Reduce the problem by removing $a_n$, remaining $$P_{n-1}(x)=a_{n-1}x^{n-1}+a_{n-1}x^{n-2}+...+a_1x+a_0\text{.}$$ Thus, we are lead to the following hypothesis:

**Induction Hypothesis:** we know how to evaluate $P_{n-1}(x)$.

To solve the base case, compute $a_0$, which is trivial. To solve the originial problem (computing $P_n(x)$):
1. compute $x^n$, 
2. multiply it by $a_n$,
3. add the result to $P_{n-1}(x)$.

That is, $P_n(x)=a_nx^n+P_{n-1}(x)$.

In [1]:
def evaluate(A, x):
    n = len(A) - 1
    if n == 0:
        return A[0]
    else:
        return A[n] * x**n + evaluate(A[:n], x) # A[:n] is equivalent to A[0..n-1]

**Observation.** Including exponentiation as a basic operation, it requires constant time to compute. Otherwise, we would have to strengthen the induction hypothesis including *we also know how to compute $x^{n-1}$*.

**Complexity.** The running time can be described by the recurrence
$$
T(n)=
\left\{
\begin{array}{ll}
      O(1)          & n=1  \\
      T(n-1) + O(1) & n > 1
\end{array} 
\right.
$$
which is $O(n)$.

A simpler algorithm can be designed removing $a_n$ *and* $a_0$, which is $$P'_{n-1}(x)=a_nx^{n-1}+a_{n_1}^{n-2}+...+a_1\text{.}$$
Notice that $a_n$ is now the ($n-1$)th coefficient, $a_{n-1}$ is the ($n-2$)th coefficient, and so on.

**Induction Hypothesis (reversed order):** we know how to evaluate $P'_{n-1}(x)$.

The base case remaings the same, but this hypothesis is more suited to our purposes because it's easier to extend. Thus, to solve $P(x)$:
1. multiply $x$ by $P'_{n-1}(x)$,
2. add it to $a_0$.

This algorithm is known as **Horner's rule**.

In [2]:
def horner_rule(A, x):
    n = len(A) - 1
    result = A[n]
    for i in range(n):
        result = x * result + A[i]
    return result

**Complexity.** Line 2 and 3 are $O(1)$ and the loop is $O(n)$, therefore the running time is $O(n)$.

### The Celebrity Problem

**Problem.** Given a $n \times n$ adjacency matrix, determine whether there exists an $i$ such that all the entries in the $i$th column are 1 (except for the $ii$th entry), and all the entries in the $i$th row are 0 (except for the $ii$th entry).

**Definition.** Among $n$ persons, a *celebrity* is someone who is known by everyone but does not know anyone.

The problem is to find the celebrity, if one exists, by asking if a person $A$ knows another person $B$. The goal is to minimize the number of questions, because since there are $n(n-1)/2$ pairs of persons, we may need to ask $n(n-1)$ questions in the worst case, what would require an $O(n^2)$ algorithm.
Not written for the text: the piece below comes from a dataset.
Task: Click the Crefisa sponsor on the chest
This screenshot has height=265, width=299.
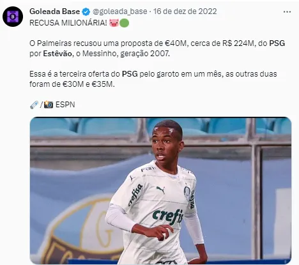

Using a graph-theoretical formulation, we can build a directed graph with the vertices corresponding to the persons and an edge from person $A$ to person $B$ if $A$ knows $B$. A celebrity is a vertex with indegree $n-1$ and outdegree 0, also known as a *sink*.

**Definition.** A *sink* is a vertex with indegree $n-1$ and outdegree $0$.

Notice that a graph can have at most one sink.

The input to the problem corresponds to a $n \times n$ adjacency matrix whose $ij$ entry is 1 if $i$th person knows $j$th person, and 0 otherwie.

In [3]:
M = [
   # 0 1 2 3
    [0,0,0,1], # 0
    [0,0,1,1], # 1
    [0,1,0,0], # 2
    [0,0,0,0]  # 3
]

**Induction Hypothesis:** we know how to find the celebrity among the first $n-1$ persons.

The base case is simple: if there is only one person, she is the celebrity. 

Since there is at most one celebrity, there are three possibilities:
1. the celebrity is among the first $n-1$ persons,
2. the celebrity is the $n$th person,
3. there is no celebrity.

To handle case 1, just check if the $n$th person knows the celebrity, and that the celebrity does not know the $n$th person. To handle the other two cases, we may need to ask $2(n-1)$ questions to determine if the $n$th person is the celebrity (2 questions per vertex minus 2 for the $n$th one). This may require $n(n-1)$ questions in the worst case. Not good.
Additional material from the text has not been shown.